2010/11/28 M.-A. Lemburg email@example.com:
"Martin v. Löwis" wrote:
I think it's a bug that this works. The definition of the float builtin says
Convert a string or a number to floating point. If the argument is a string, it must contain a possibly signed decimal or floating point number, possibly embedded in whitespace. The argument may also be '[+|-]nan' or '[+|-]inf'.
Now, one may wonder what precisely a "possibly signed floating point number" is, but most likely, this refers to
floatnumber ::= pointfloat | exponentfloat pointfloat ::= [intpart] fraction | intpart "." exponentfloat ::= (intpart | pointfloat) exponent intpart ::= digit+ fraction ::= "." digit+ exponent ::= ("e" | "E") ["+" | "-"] digit+ digit ::= "0"..."9"
I don't see why the language spec should limit the wealth of number formats supported by float().

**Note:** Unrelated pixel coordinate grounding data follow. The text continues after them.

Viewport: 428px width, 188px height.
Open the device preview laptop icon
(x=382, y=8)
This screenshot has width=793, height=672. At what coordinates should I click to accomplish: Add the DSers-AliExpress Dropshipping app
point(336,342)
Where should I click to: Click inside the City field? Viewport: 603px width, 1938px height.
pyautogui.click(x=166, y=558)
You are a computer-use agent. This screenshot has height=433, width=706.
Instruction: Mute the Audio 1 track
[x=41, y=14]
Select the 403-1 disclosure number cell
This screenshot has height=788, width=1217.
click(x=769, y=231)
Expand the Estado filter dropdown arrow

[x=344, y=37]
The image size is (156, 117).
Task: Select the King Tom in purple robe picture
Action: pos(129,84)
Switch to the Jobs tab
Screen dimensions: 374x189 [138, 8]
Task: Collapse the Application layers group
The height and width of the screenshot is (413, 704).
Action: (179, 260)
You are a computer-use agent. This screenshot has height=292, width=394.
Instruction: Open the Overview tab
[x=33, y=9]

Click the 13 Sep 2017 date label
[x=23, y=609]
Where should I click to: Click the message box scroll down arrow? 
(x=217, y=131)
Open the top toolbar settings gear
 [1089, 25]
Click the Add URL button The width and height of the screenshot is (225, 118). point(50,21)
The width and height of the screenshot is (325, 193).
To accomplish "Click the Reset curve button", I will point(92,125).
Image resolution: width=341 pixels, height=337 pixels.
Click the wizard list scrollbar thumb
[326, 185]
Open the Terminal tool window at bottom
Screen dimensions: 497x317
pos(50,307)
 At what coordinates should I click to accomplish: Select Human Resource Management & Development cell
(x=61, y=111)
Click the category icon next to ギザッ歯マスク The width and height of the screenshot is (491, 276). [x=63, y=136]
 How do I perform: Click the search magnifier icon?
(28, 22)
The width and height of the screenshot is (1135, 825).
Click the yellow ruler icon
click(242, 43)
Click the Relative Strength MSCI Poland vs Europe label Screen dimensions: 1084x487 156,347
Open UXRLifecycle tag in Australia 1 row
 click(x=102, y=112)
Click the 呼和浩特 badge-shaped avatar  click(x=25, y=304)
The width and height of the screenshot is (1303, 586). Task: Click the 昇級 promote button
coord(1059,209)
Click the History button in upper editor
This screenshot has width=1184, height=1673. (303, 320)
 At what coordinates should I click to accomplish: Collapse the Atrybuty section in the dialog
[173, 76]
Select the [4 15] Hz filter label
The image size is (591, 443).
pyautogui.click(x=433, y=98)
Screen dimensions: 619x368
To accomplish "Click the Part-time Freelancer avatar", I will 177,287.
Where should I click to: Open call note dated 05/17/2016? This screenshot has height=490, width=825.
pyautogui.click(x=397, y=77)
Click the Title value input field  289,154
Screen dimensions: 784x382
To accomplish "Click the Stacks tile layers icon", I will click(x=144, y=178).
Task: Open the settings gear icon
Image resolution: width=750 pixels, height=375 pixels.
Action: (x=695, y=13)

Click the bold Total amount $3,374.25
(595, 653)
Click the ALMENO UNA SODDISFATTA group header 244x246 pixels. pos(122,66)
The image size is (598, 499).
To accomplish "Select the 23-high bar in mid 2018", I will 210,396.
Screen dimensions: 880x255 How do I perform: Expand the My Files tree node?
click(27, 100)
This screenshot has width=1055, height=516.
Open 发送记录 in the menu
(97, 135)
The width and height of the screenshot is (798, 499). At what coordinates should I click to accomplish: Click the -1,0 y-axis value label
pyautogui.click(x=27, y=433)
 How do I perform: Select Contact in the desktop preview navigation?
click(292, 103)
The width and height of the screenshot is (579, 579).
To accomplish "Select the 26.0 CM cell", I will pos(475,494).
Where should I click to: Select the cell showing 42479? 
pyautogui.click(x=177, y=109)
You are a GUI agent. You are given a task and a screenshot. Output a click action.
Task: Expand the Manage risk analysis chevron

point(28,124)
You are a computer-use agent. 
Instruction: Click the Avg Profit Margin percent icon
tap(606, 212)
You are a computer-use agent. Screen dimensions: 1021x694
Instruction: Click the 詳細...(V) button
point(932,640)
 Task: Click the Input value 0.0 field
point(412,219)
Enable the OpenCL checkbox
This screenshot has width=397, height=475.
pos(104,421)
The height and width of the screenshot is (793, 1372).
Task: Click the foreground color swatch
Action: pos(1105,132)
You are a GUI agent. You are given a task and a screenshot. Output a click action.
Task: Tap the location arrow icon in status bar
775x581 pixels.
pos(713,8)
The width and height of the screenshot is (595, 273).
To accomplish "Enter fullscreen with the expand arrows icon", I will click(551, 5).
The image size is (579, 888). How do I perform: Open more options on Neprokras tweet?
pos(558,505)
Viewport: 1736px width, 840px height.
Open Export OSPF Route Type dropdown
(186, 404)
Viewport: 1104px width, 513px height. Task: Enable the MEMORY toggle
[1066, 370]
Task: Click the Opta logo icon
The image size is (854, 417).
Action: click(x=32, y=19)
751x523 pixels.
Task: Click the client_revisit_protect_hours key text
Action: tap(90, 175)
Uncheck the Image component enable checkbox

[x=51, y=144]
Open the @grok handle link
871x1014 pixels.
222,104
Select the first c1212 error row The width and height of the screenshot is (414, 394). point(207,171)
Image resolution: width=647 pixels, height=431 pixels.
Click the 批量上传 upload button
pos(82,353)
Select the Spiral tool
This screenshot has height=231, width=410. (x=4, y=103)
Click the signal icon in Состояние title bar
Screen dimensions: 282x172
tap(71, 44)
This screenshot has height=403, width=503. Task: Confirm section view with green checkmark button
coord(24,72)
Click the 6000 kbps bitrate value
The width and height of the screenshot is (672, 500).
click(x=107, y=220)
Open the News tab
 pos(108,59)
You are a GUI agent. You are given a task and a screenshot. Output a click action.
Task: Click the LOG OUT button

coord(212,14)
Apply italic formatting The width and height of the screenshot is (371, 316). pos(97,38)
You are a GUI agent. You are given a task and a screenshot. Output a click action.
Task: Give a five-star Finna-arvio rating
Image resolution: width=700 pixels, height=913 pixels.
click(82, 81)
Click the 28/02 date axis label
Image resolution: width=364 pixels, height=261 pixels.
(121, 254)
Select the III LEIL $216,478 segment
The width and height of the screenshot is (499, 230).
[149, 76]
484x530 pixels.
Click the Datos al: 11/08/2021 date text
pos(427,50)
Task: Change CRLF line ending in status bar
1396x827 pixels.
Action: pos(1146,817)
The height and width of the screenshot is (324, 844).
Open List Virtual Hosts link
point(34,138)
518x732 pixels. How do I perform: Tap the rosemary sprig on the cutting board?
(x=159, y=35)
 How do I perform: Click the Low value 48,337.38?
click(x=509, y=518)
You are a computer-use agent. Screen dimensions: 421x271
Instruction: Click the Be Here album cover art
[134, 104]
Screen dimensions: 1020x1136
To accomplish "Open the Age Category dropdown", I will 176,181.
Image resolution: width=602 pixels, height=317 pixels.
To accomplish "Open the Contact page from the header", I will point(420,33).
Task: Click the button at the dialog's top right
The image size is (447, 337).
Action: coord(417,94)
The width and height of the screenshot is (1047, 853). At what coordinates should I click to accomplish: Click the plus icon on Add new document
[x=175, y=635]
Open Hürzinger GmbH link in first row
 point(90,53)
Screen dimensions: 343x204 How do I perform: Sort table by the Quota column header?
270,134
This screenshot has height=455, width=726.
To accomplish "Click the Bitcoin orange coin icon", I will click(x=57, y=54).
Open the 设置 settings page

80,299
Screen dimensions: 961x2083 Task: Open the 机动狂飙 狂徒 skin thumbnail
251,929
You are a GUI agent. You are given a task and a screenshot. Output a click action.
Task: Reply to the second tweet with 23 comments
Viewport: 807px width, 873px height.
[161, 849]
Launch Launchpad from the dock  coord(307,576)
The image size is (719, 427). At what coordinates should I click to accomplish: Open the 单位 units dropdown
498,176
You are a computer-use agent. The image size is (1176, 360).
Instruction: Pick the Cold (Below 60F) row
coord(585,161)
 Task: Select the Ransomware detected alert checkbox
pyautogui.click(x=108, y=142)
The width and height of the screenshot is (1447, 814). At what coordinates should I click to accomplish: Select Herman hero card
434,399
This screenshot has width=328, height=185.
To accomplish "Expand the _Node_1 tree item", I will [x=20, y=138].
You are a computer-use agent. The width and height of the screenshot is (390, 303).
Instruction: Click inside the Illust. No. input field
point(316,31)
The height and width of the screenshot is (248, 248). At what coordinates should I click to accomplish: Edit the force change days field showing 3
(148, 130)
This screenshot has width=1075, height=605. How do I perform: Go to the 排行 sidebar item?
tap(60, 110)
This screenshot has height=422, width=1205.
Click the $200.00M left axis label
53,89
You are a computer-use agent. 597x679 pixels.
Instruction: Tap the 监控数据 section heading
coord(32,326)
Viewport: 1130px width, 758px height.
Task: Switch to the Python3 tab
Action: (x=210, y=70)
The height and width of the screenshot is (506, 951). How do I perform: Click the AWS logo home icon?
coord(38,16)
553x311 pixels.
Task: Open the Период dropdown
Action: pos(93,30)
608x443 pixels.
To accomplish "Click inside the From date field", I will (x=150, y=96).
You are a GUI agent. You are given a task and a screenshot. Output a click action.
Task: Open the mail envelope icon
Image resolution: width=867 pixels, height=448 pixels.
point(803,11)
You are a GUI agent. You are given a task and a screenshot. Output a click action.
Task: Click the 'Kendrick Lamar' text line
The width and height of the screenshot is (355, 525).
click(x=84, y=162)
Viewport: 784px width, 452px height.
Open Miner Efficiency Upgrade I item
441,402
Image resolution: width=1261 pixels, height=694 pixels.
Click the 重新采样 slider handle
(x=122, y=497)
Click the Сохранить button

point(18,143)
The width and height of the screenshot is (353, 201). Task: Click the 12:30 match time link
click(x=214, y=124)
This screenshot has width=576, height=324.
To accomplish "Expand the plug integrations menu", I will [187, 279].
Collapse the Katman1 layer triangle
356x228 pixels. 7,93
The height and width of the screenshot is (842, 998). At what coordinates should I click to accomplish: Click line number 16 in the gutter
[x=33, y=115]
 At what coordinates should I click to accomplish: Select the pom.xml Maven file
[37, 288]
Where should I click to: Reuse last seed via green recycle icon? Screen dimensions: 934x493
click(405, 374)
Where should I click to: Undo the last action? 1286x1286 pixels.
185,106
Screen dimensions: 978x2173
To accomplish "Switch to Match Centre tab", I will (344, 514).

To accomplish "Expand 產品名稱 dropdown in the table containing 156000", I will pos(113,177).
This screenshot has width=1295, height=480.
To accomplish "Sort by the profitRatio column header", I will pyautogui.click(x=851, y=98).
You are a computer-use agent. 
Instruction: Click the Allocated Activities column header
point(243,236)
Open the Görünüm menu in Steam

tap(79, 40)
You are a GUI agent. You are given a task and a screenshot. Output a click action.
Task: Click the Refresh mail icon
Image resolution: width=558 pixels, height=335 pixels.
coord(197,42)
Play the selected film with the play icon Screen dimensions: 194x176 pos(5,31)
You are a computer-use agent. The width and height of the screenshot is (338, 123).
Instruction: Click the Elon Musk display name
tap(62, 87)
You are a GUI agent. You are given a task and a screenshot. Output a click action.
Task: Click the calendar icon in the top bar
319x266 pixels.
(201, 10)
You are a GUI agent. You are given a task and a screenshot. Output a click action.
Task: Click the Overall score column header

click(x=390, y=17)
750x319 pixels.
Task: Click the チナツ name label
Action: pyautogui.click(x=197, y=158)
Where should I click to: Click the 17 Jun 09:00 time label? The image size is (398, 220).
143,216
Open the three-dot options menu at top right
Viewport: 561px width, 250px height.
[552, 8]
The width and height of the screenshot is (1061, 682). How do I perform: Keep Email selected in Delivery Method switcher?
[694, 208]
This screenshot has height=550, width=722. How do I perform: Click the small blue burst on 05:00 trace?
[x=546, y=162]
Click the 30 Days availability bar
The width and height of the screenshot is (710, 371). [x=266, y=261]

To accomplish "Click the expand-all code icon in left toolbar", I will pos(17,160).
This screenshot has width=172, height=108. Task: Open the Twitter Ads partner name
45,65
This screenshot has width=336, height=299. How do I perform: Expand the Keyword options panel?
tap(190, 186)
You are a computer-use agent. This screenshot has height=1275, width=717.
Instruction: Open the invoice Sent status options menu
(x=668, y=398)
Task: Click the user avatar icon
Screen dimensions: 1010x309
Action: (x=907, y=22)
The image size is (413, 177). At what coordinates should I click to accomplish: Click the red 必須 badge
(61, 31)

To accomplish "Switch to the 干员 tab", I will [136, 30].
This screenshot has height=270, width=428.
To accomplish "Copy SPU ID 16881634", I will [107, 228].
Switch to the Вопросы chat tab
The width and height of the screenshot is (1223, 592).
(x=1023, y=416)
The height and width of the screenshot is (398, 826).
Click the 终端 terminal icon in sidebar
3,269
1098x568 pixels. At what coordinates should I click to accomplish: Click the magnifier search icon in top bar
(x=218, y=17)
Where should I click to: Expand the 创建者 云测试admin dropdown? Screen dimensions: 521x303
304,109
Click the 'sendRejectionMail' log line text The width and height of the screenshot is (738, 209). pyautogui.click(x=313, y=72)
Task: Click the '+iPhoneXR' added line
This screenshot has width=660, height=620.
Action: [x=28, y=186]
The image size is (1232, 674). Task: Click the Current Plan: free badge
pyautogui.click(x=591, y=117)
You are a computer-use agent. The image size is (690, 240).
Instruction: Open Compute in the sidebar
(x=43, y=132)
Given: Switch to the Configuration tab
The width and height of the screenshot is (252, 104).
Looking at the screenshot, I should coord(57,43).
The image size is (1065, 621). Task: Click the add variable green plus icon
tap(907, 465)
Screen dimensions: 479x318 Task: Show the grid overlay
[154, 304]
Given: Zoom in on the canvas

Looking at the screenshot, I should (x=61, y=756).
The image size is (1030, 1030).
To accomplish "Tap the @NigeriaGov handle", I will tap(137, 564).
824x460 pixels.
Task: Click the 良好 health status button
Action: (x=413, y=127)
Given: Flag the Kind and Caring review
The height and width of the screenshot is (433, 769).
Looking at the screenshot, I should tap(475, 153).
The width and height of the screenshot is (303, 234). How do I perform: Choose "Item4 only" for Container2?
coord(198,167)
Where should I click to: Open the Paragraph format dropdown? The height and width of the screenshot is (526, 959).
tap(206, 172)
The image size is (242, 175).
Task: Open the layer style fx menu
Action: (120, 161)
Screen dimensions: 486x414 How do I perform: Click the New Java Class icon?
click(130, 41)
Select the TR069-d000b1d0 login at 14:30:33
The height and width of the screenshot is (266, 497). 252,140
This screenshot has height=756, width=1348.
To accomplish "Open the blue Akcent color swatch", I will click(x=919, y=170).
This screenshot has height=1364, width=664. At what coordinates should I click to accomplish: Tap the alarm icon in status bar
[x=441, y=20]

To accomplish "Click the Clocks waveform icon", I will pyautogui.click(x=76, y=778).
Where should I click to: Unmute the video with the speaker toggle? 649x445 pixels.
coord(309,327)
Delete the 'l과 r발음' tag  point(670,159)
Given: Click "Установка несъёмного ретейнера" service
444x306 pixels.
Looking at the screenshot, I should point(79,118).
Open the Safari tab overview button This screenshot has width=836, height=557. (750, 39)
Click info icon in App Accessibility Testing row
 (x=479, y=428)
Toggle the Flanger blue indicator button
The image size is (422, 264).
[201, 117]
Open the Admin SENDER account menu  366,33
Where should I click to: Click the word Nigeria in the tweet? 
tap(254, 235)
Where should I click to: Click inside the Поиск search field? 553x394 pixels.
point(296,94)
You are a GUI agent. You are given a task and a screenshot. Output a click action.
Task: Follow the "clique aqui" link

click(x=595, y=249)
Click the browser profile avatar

It is not uncommon for Asians and other non-Latin script users to use their own native script symbols for numbers. Just because these digits may look strange to someone doesn't mean that they are meaningless or should be discarded.
That's different. Python doesn't assign any semantic meaning to the characters in identifiers. The non-latin support for numerals, though, could change the meaning of a program dramatically and needs to be well-specified. Whether int() should do this is debatable. I, for one, think this kind of support belongs in the locale module.